Gazete Vatan Logo

Batılı öğretmenlerden doğuda fedakarlık örneği! 'Yolları kürekle kendimiz açıyoruz'

Bitlis'in Güroymak ilçesine bağlı Arpacık köyünde eğitim hizmeti veren Sakaryalı ve Konyalı kadın öğretmenler, tüm zorluklara karşı köylü çocukların eğitimden geri kalmaması için mücadele veriyor. İlk görev yeri olarak atandığı Ağrı’da mesleğini icra eden Antalyalı Tuğba öğretmen ise elinden tuttuğu çocukları geleceğe taşımanın heyecanını yaşıyor.

Batılı öğretmenlerden doğuda fedakarlık örneği! 'Yolları kürekle kendimiz açıyoruz'

Sakarya ve Konya gibi batı illerinden sevdiklerini geride bırakarak doğunun köylerine gelen kadın öğretmenler, öğrencilere sağladıkları eğitim olanaklarıyla büyük takdir topluyor. Her sabah ilk olarak öğrencilerinin sınıflarda üşümemesi için sobaları yakan öğretmenler, kendi çocuklarından ayırmadıkları öğrencilerine hem anne hem de baba şefkati gösteriyor. Büşra ve Kübra öğretmen, meslek aşkıyla tüm zorlukları göğüsleyerek öğrencilerin iyi birer birey olması için çabalıyor.

İlçeye yaklaşık 20 kilometre uzaklıktaki Arpacık köyünde öğretmenlik yapan Büşra ve Kübra öğretmen, ailelerinden ve sevdiklerinden kilometrelerce uzakta eğitim veren öğretmenlerden yalnızca ikisi.
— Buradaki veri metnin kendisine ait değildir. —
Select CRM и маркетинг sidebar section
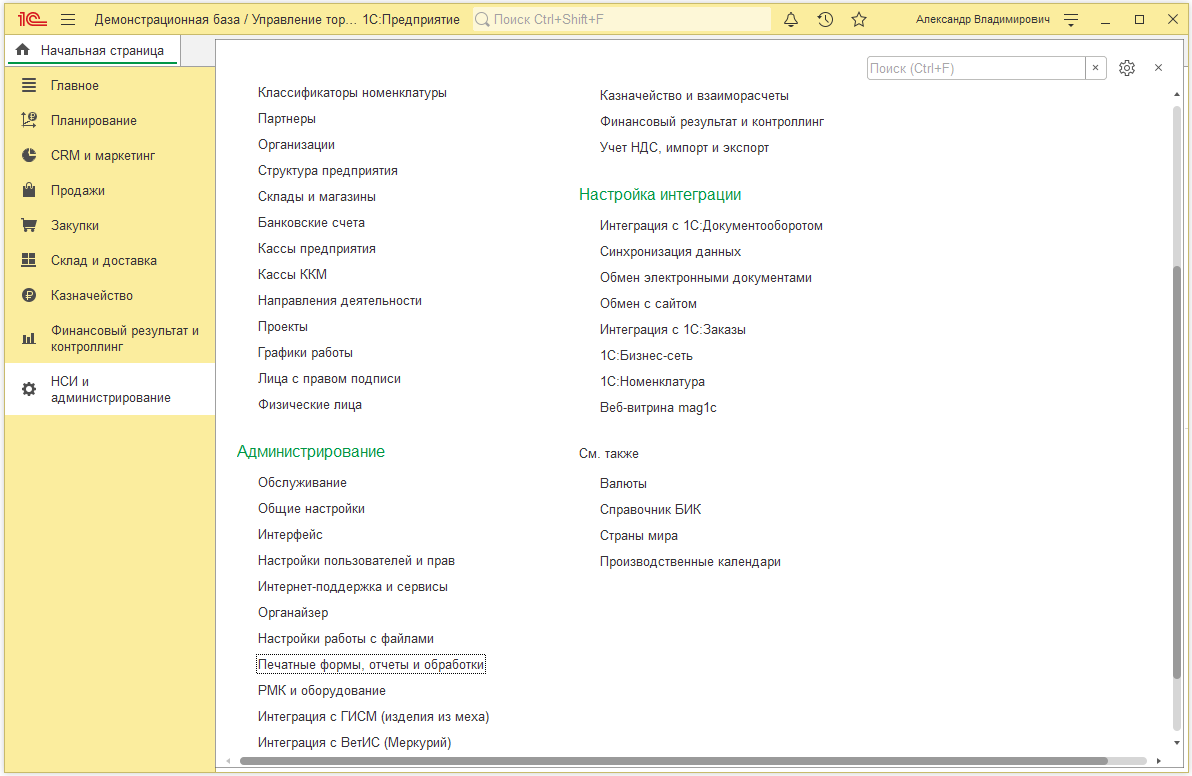Image resolution: width=1192 pixels, height=776 pixels. [x=103, y=156]
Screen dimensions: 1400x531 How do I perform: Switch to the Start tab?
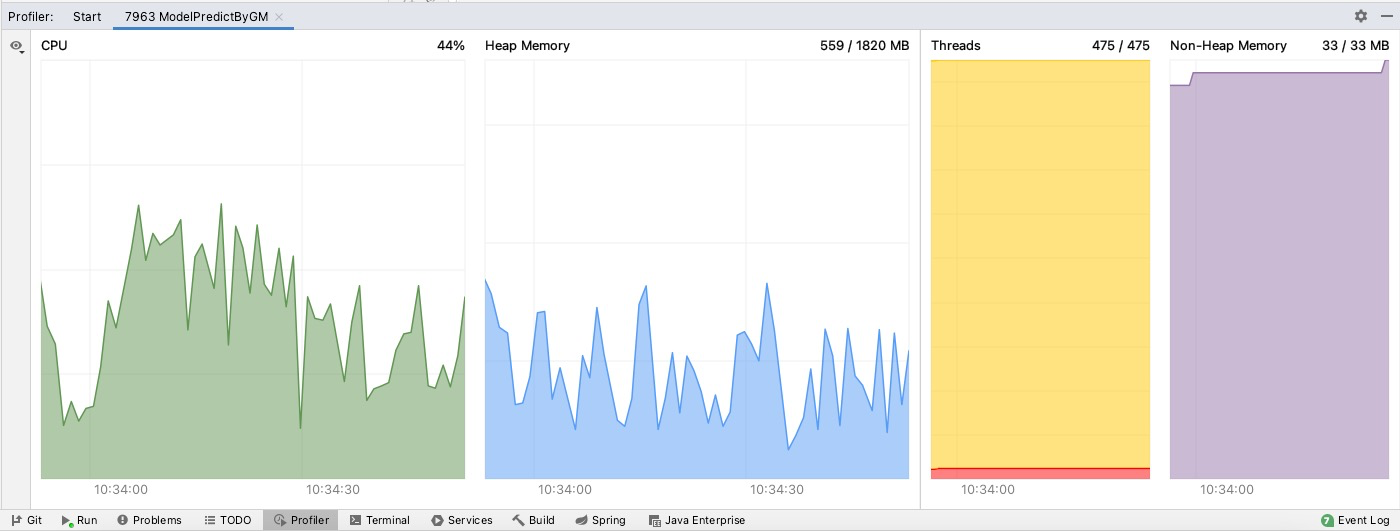click(x=87, y=17)
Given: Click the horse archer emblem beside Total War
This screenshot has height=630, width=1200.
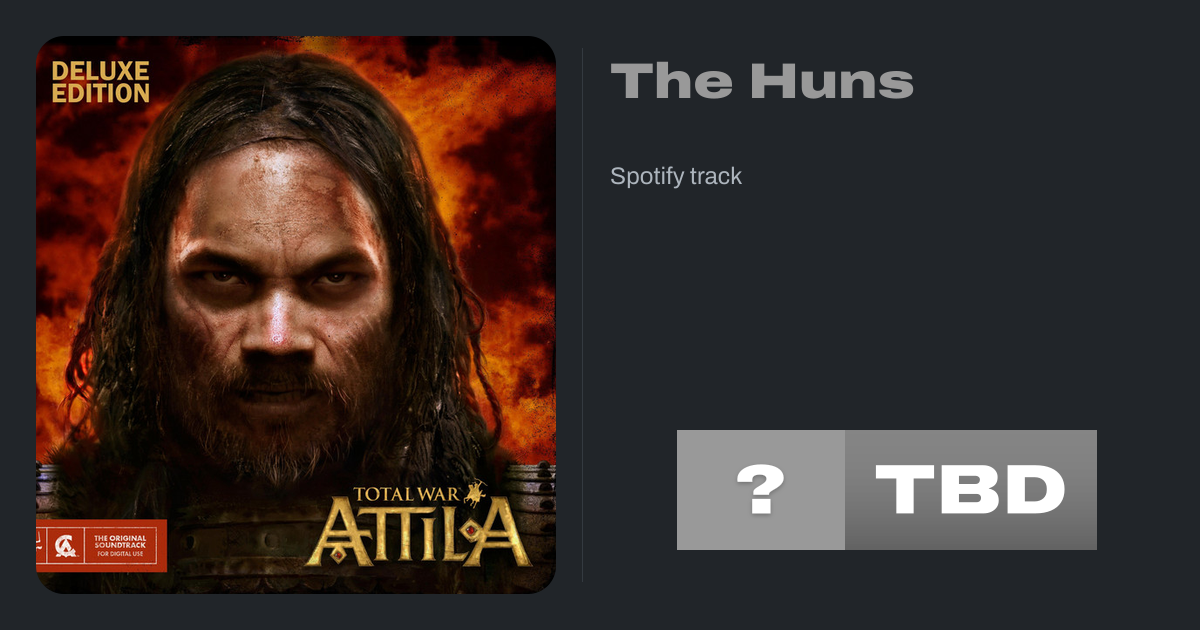Looking at the screenshot, I should [475, 495].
Sınıf öğretmeni Büşra Kara, 5 yıldır köyde görev yaptığını ve çok sayıda öğrenci yetiştirdiğini söyledi. Köyün dağlık arazide bulunmasından dolayı özellikle kışın çeşitli zorluklar yaşadıklarını anlatan Büşra Kara, “Kışın bazen okulun yollarını kürekle kendimiz açıyoruz. Bizi burada zorlayan bazı şartlar olabilir ancak motive eden ise öğrencilerimiz, onların masum ve saf duygularıdır” dedi.

Haberin Devamı

“YERİ GELDİ BOYAYI KENDİMİZ YAPTIK, SOBAYI KENDİMİZ KURDUK”
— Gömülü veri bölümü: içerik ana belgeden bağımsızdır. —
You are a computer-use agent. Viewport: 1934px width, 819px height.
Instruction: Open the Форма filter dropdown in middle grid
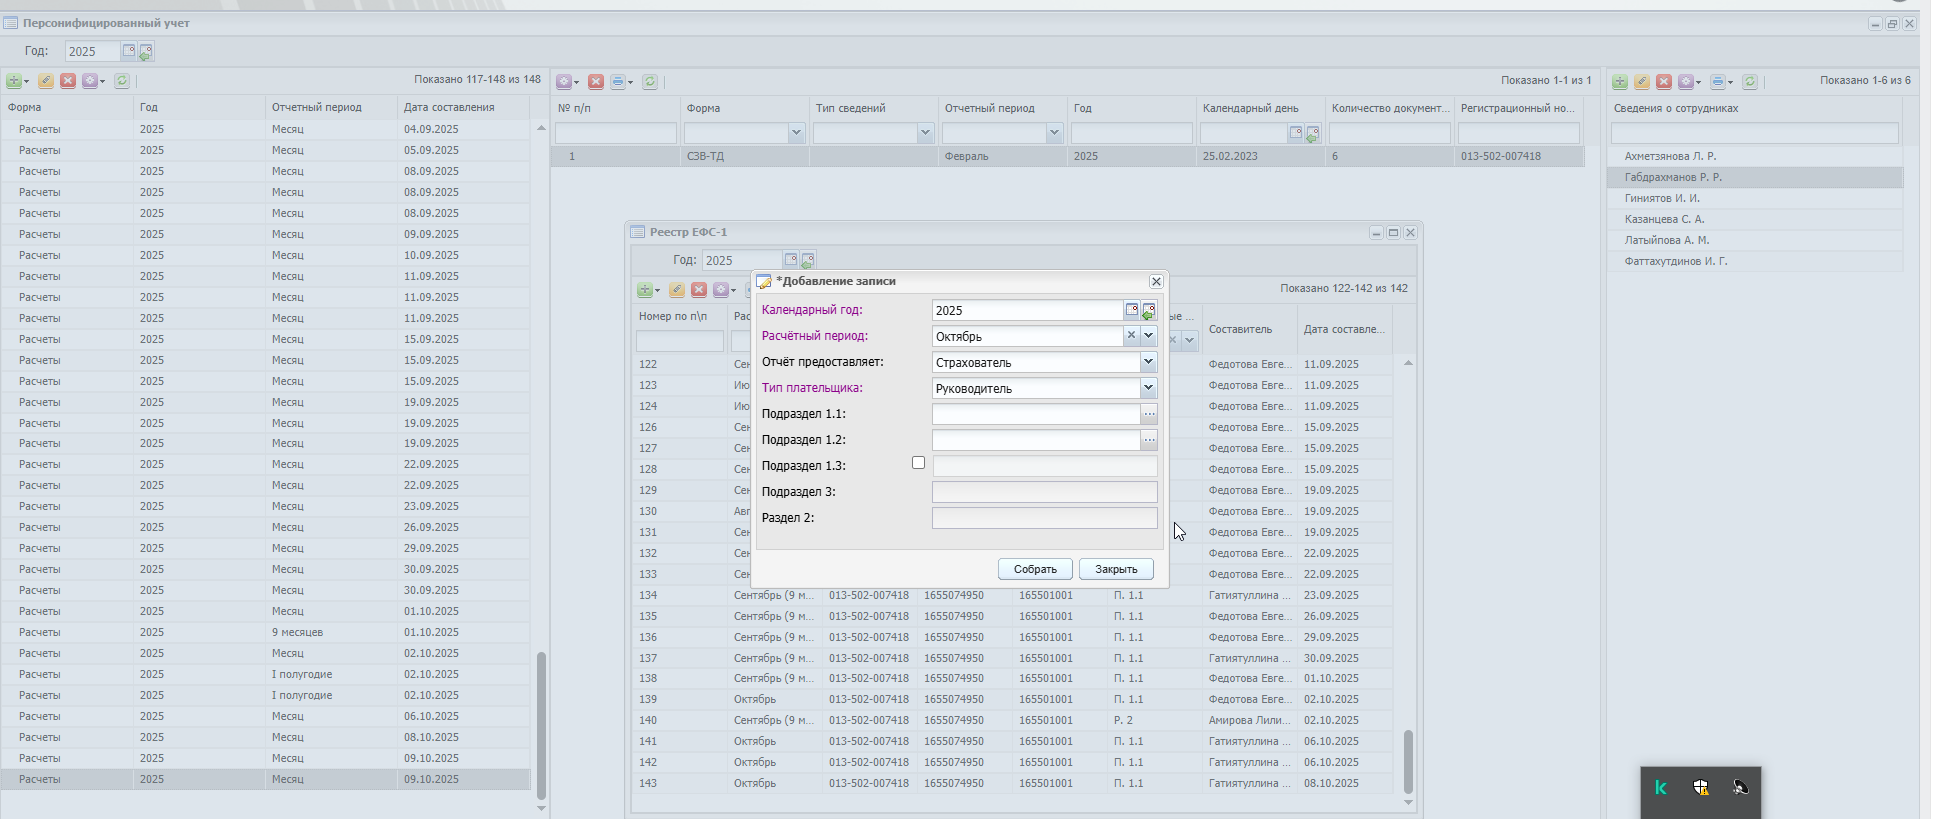point(796,133)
5 yıl önce atandığı Arpacık İlköğretim Okulunun kendi evi gibi olması için elinden geleni yaparak sınıfı rengarenk yapan Büşra Kara, “Ben okulumun evim gibi olmasını istedim. Güzelleşmesini istedim. Çünkü her gün buraya geldiğimde ayaklarımın geri geri gitmesini istemedim. Ayrıca çocuklarımın da buraya severek gelmesini istedim. Bu yüzden de okulu güzelleştirebildiğimiz kadar güzelleştirmeye çalıştık. Hep iki kadın öğretmen olarak çalıştık burada. Yeri geldi boyayı kendimiz yaptık, sobayı kendimiz kurduk. Sabahları bazen kardan dolayı köy yolu açılamadığı için kürekle yolları açtık. Çocuklarımızı karda kucağımızda taşıyarak okula getirdik.
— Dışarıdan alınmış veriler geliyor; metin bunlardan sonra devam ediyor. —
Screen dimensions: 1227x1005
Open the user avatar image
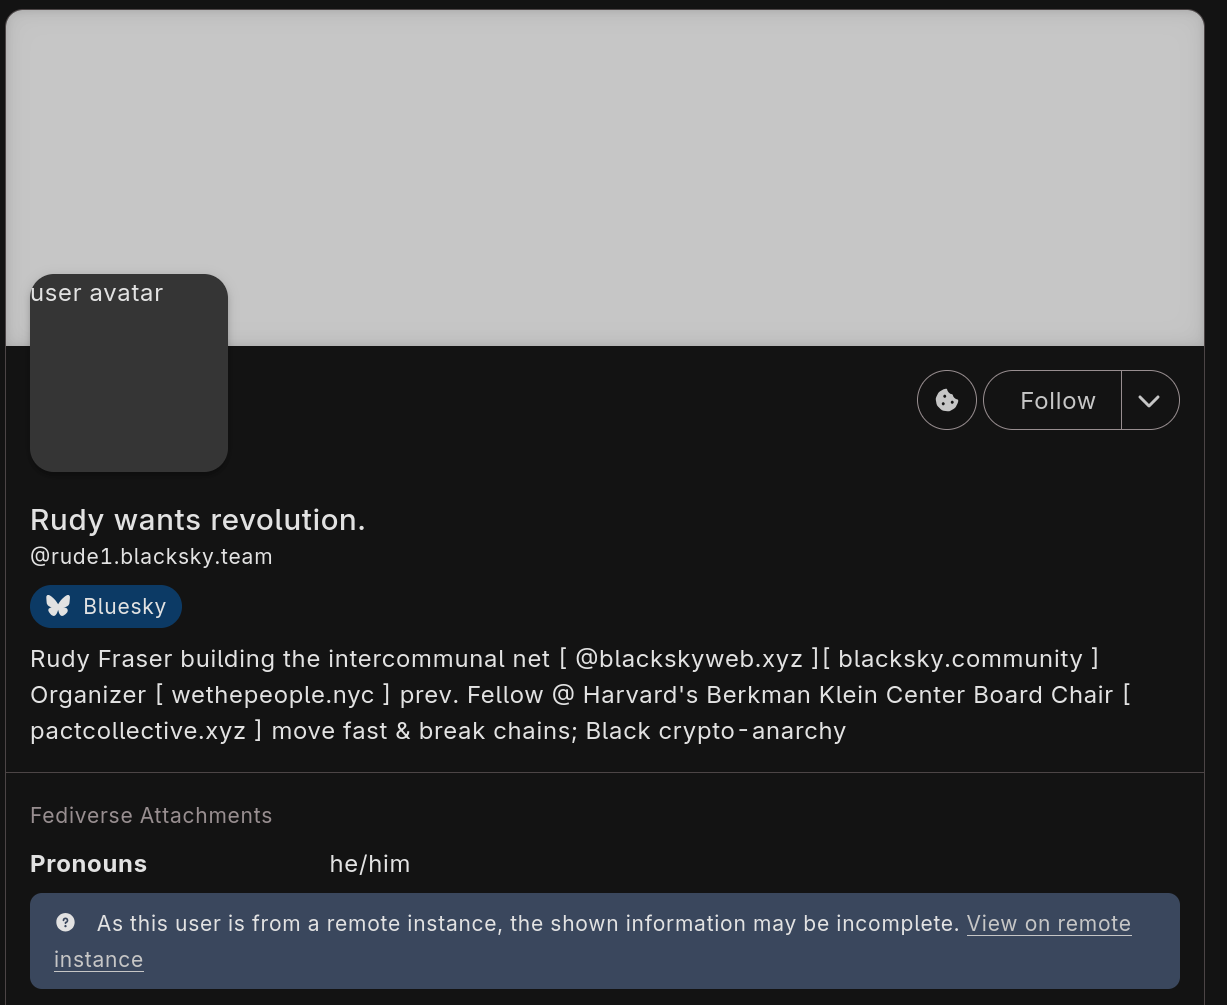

Bu çabaların hepsini çocuklarımız için gösterdik. Çünkü öğretmenlik öyle bir şey, çocuklarınızı sevmeden yapabileceğimiz bir şey değil. Onların her gün gülümseyerek mutlu gelmesi ve bize sarılmaları zaten bizim en büyük fedakarlığı yapmamızın sebebi. Mutlu olmamızın burada çalışırken pes etmememizin sebebi çocuklarımızın yüzündeki gülücük. Hatta yeri geldi onlarda birlikte dolapları boyadık, sıralarımızı temizledik. Panolarımızı birlikte hazırladık, fotoğraflarımızı birlikte seçtik. Geldiğim seneden beri mezun olan bütün öğrencilerimle yaptığım her etkinliğin fotoğraflarını çekiyorum, çünkü bunlar bende en büyük anılar olacak. İlk atandığım yerden bana kalan en güzel anı olarak kalacak. Çocuklarımın da bunları hatırlamalarını istiyorum” diye konuştu.

Haberin Devamı

KÖY OKULUNDA BÜYÜK BAŞARI

Geçtiğimiz ay il genelinde yapılan deneme sınavında öğrencilerinden bazılarının birinci olduğunu ve bunun kendisini oldukça mutlu ettiğini belirten Kara, “İkinci senemde çocukların hepsini Tatvan’a geziye götürmüştüm. İlk defa Van Gölü’nü gördüler. O anki sevinçlerini asla unutamıyorum. Hatta bir öğrencim dönerken demişti ki ‘Bugün hayatımın en güzel günüydü.’ Bu benim için en güzel hediyeydi zaten. Tabii ki yaşadığımız çok fazla zorluklar var. Musluk tamir ettik, kapıları taktık. Kapıları söktük odun olarak kullandık. Yaptığımız emek ve fedakarlık çok fazla ama bunun karşılığında çocukların mutluluğu, eğitimde geri kalmamaları bizim için en büyük hediye. Geçtiğimiz ay içinde deneme sınavları yapıldı. Benim öğrencilerimden bazıları ilçe genelinde birinci oldu. Bu benim için en büyük karşılıktı zaten. Aldığım en güzel hediyeydi. Çünkü emeklerimin boşa gitmediğini görmek beni mutlu ediyor” diye konuştu.

Haberin Devamı

TEK DERSLİKTE 4 SINIFA EĞİTİM

Tek derslikte 1, 2, 3 ve 4’ncü sınıflara eğitim veren Büşra Kara, “4 sınıf birden okutmak avantajı ve dezavantajı olan bir durum. Avantajı olarak kendinden büyük çocuklarla bir arada oldukları için etkinliklere adapte olmada sorun yaşamıyorlar ya da etkinliğini bitiren büyükler küçüklere yardımcı olabiliyor. Aralarındaki yardımlaşma bizim için de çok iyi oluyor. Ama dezavantajı daha fazla ağır basıyor. Çünkü bu çocuklar diğer müstakil sınıflardaki gibi 6 saat boyunca kendi derslerini göremiyorlar. Elimden gelenin daha fazlarını verip yetişmeye çalışıyorum ama bazen hem ben eksik kalıyorum hem onlara eksik zaman ayırmak zorunda kalıyorum. Bu bizim için en büyük dezavantajlardan biri. Ama avantajlarını da çok görüyoruz. Birlikte büyüdükleri için birlikte eğitim aldıkları için diğer sınıfa geçtikleri zaman bu kadar zorlanmıyorlar” dedi.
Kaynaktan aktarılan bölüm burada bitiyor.